ЗАДАНИЕ =>
Перечислите все признаки, которые исходный текст ниже называет акциденциями конкретного куска хлеба.

ИСХОДНЫЙ ТЕКСТ =>
────
Теория пресуществления никогда не была в средневековой Церкви официальной, но получила весомую поддержку еще до Фомы Аквинского. Ее использовали в документах Латеранского Собора в 1215 году. В основе ее лежали рассуждения Аристотеля о природе бытия. Аристотель разделил бытие определенного объекта на сущность (субстанцию) и акциденции. Возьмем, к примеру, овцу: ее сущность, которая и является ее реальностью – ее участием в универсальном качестве бытия овцой – проявляется в том, что она весело скачет по холмам, жует травку и говорит «бе-е». Ее акциденции – это нечто свойственное каждой отдельной овце, на которую мы смотрим в данный момент: статистические показатели ее веса, курчавость ее шерсти, тембр ее блеяния. Когда овца умирает, она перестает скакать по холмам, жевать траву и говорить «бе-е»: ее сущность, ее «овечность», мгновенно исчезает, остаются только акциденции – ее тяжелая туша, ее курчавая шерсть, ее голосовой аппарат – и они будут постепенно распадаться. Они не имеют значения для ее прежней «овечности», которая закончилась с исчезновением ее сущности в смерти. Это больше не овца.
Допустим, что мы – схоласты, последователи метода Фомы Аквинского. Можем ли мы применить то, что верно для овцы, к чуду Мессы? Мы начнем с хлеба (впрочем, мы могли бы точно так же начать с вина). Хлеб состоит из сущности и акциденций. Его сущность – это его участие в универсальном качестве «хлебности», в то время как его акциденции – это особый внешний вид конкретного куска хлеба (скажем, круглая форма, белизна и схожесть с облаткой). При совершении Мессы сущность меняется, а акциденции – нет. С чего бы им меняться? Они не важны для бытия. Посредством благодати Божьей сущность хлеба заменяется сущностью Тела Христова. Этот анализ вполне удовлетворителен и проникнут благоговением – впрочем, только до тех пор, пока мы принимаем научные или философские предпосылки Фомы Аквинского о языке сущности и акциденций и поддерживаем представление об универсальных реальностях, которые превыше отдельных случаев – иными словами, о таких, как реальность бытия овцой или хлебом, которая превыше конкретной овцы или буханки.
Начиная с XIV века большинство философов и теологов, особенно в Северной Европе, на самом деле не разделяли подобной веры. Они были номиналистами, отвергли категории Аристотеля и полагали, что такие слова, как «овца» или «хлеб» – это просто имена (от лат. nomen – имя), которые мы произвольно выбираем и впоследствии используем как удобные метки для совокупностей предметов, нами же отнесенных ко взаимно подобным. О пресуществлении как теории Мессы номиналисты могли сказать только то, что такой взгляд поддерживали очень многие святые Церкви, поэтому к пресуществлению не следует подходить путями разума, по которым идут томисты – мы просто должны принять пресуществление как вопрос веры. Но стоило лишь усомниться в самом доверии к средневековым церковным авторитетам – а именно это и произошло в XVI веке – как основание для веры в пресуществление исчезло, оставшись лишь у тех, кто вернулся к томизму, образу мыслей Фомы Аквинского. Те, кто остался в послушании у Римско-Католической Церкви, как правило, так и поступали. Но в Европе XVI века тысячи протестантов были сожжены на кострах за отрицание идеи Аристотеля, который никогда не слышал об Иисусе Христе.
────
ПРЕДОСТАВЛЕННЫЕ ЗАПИСИ =>
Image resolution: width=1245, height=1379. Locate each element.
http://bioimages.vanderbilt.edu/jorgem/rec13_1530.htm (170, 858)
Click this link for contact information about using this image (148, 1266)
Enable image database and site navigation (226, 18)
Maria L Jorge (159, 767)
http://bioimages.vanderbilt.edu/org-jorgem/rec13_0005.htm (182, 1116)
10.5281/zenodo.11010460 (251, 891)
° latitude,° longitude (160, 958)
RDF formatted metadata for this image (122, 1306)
────
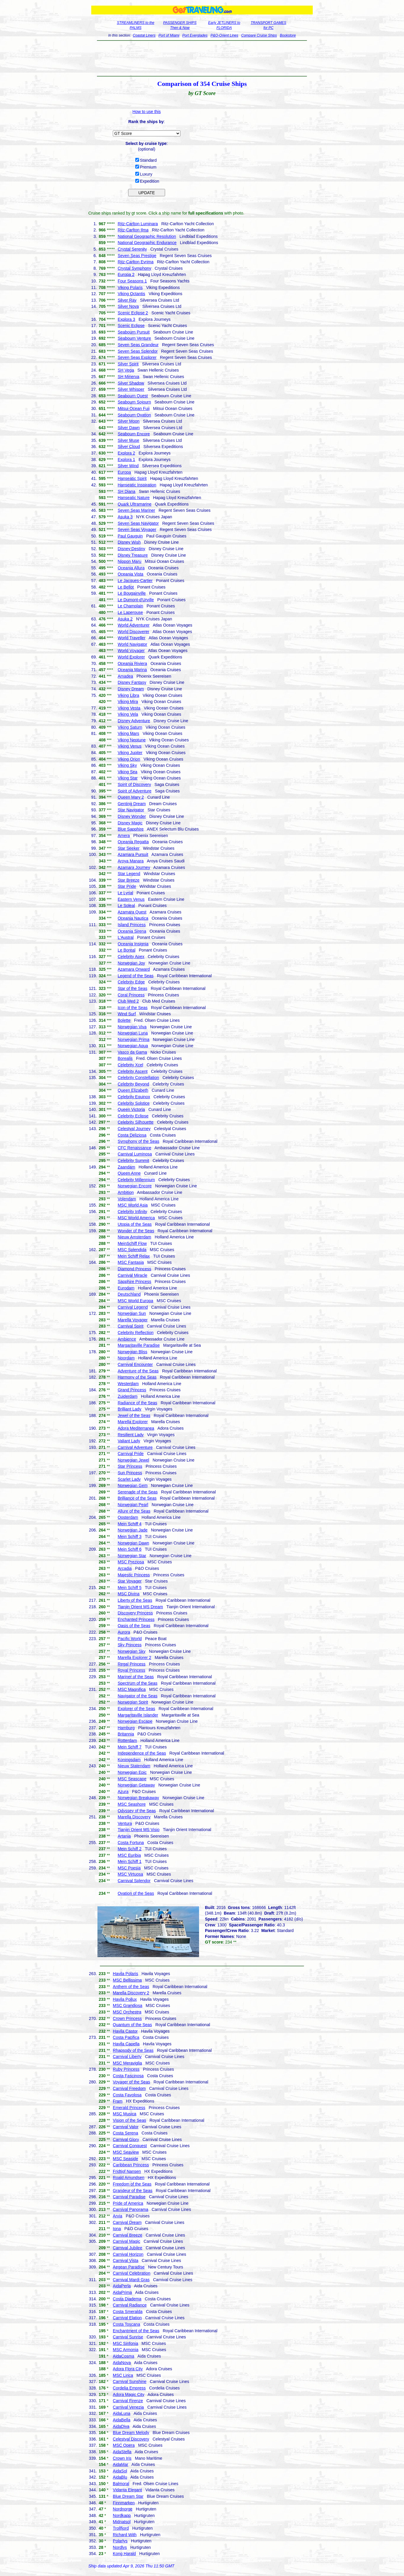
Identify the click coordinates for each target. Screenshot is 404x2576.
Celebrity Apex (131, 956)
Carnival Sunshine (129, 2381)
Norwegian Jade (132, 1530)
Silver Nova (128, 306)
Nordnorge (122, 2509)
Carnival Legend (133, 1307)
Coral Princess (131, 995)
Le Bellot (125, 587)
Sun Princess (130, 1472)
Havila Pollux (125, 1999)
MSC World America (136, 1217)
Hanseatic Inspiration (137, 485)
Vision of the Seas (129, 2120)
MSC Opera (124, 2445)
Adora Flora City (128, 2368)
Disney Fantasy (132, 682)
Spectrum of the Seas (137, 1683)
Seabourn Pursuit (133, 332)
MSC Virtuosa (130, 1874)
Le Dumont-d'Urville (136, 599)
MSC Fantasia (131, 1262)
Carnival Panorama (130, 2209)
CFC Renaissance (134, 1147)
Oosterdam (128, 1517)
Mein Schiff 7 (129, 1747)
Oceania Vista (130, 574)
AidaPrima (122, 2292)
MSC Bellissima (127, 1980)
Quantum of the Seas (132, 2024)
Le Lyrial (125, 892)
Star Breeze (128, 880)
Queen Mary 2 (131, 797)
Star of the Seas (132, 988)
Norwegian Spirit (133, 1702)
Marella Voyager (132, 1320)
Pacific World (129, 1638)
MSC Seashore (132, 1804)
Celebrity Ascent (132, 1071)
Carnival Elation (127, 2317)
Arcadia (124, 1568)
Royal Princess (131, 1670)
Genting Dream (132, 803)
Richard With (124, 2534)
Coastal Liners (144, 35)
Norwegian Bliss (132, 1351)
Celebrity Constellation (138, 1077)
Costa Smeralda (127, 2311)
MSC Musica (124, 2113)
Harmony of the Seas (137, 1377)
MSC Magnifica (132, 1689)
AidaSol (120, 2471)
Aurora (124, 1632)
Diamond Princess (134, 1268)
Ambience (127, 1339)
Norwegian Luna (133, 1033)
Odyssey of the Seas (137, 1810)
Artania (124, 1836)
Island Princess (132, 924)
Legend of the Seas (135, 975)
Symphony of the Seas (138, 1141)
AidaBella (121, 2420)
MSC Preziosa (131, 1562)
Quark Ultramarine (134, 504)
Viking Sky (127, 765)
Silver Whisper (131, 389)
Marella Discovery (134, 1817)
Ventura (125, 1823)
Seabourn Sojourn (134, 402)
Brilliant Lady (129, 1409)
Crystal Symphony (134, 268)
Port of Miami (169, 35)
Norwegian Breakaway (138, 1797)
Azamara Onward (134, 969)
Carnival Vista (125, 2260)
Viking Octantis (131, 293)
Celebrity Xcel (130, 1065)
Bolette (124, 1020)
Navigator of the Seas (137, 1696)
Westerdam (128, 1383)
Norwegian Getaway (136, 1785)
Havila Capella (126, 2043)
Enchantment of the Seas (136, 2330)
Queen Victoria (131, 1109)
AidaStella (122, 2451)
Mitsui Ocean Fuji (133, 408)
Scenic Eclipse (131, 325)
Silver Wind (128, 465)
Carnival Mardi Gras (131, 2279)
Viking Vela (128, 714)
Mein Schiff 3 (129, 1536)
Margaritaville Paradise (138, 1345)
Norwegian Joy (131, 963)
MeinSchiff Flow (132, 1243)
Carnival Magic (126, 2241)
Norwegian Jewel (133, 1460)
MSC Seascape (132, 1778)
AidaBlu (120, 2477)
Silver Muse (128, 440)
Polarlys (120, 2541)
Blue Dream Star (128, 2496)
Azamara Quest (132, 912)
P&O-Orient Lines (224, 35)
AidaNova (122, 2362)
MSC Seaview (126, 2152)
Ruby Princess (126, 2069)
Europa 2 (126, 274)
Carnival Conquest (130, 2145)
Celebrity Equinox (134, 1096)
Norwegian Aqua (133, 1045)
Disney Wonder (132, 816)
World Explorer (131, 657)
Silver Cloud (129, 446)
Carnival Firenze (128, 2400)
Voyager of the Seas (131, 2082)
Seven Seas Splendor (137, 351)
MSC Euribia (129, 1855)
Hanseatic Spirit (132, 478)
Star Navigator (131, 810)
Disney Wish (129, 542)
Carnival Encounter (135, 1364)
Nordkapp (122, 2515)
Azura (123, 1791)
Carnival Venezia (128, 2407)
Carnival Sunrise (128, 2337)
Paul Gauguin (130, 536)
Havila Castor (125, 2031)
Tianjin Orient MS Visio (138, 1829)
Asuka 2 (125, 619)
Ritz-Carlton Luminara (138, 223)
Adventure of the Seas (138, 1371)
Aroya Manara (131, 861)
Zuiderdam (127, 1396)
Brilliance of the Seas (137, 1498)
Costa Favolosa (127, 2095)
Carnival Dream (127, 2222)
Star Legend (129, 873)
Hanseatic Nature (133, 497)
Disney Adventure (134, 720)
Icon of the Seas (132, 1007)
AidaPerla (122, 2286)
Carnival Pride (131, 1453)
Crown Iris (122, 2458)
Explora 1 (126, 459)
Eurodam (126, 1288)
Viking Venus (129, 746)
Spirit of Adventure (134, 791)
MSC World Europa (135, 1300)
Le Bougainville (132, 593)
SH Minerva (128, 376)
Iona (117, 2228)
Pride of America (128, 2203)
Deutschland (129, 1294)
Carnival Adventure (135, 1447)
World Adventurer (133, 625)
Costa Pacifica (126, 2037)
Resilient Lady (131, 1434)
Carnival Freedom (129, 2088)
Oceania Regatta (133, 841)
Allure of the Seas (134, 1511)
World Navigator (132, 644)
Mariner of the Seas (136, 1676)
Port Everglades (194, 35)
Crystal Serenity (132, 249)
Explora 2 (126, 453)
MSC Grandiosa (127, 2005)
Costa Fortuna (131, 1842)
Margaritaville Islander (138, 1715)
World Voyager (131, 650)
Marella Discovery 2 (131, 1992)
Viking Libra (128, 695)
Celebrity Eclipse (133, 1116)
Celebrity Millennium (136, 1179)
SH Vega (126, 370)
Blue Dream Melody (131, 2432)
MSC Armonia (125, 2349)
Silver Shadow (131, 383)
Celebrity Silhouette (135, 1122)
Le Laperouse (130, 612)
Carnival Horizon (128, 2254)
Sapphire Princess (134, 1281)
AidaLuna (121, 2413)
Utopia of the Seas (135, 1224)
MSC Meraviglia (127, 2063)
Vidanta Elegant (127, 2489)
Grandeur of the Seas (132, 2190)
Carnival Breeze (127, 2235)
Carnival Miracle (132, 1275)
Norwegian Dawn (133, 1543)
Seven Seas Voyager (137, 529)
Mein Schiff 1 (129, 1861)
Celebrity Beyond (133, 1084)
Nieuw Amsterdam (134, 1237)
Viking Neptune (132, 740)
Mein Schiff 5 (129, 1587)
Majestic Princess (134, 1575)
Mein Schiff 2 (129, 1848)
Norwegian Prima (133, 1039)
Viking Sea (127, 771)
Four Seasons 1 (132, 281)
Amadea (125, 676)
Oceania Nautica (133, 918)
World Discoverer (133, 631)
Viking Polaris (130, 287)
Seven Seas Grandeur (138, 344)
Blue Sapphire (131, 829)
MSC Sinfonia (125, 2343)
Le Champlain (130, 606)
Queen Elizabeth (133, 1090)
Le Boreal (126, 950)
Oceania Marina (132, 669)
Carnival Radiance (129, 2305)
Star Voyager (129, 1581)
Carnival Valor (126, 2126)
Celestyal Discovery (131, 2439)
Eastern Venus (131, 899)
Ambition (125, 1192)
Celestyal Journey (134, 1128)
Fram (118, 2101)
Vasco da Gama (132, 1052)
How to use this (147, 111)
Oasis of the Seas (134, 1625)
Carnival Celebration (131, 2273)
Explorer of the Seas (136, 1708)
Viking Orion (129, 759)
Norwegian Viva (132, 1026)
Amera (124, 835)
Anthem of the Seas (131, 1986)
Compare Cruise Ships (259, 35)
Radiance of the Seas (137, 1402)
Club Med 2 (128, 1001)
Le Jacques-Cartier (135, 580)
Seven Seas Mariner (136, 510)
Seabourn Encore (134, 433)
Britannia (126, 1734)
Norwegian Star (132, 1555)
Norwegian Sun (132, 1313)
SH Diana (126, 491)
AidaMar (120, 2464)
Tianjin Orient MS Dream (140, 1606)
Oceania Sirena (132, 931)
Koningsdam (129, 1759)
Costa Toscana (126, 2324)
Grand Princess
────
ОТВЕТ =>
Круглая форма, белизна, схожесть с облаткой.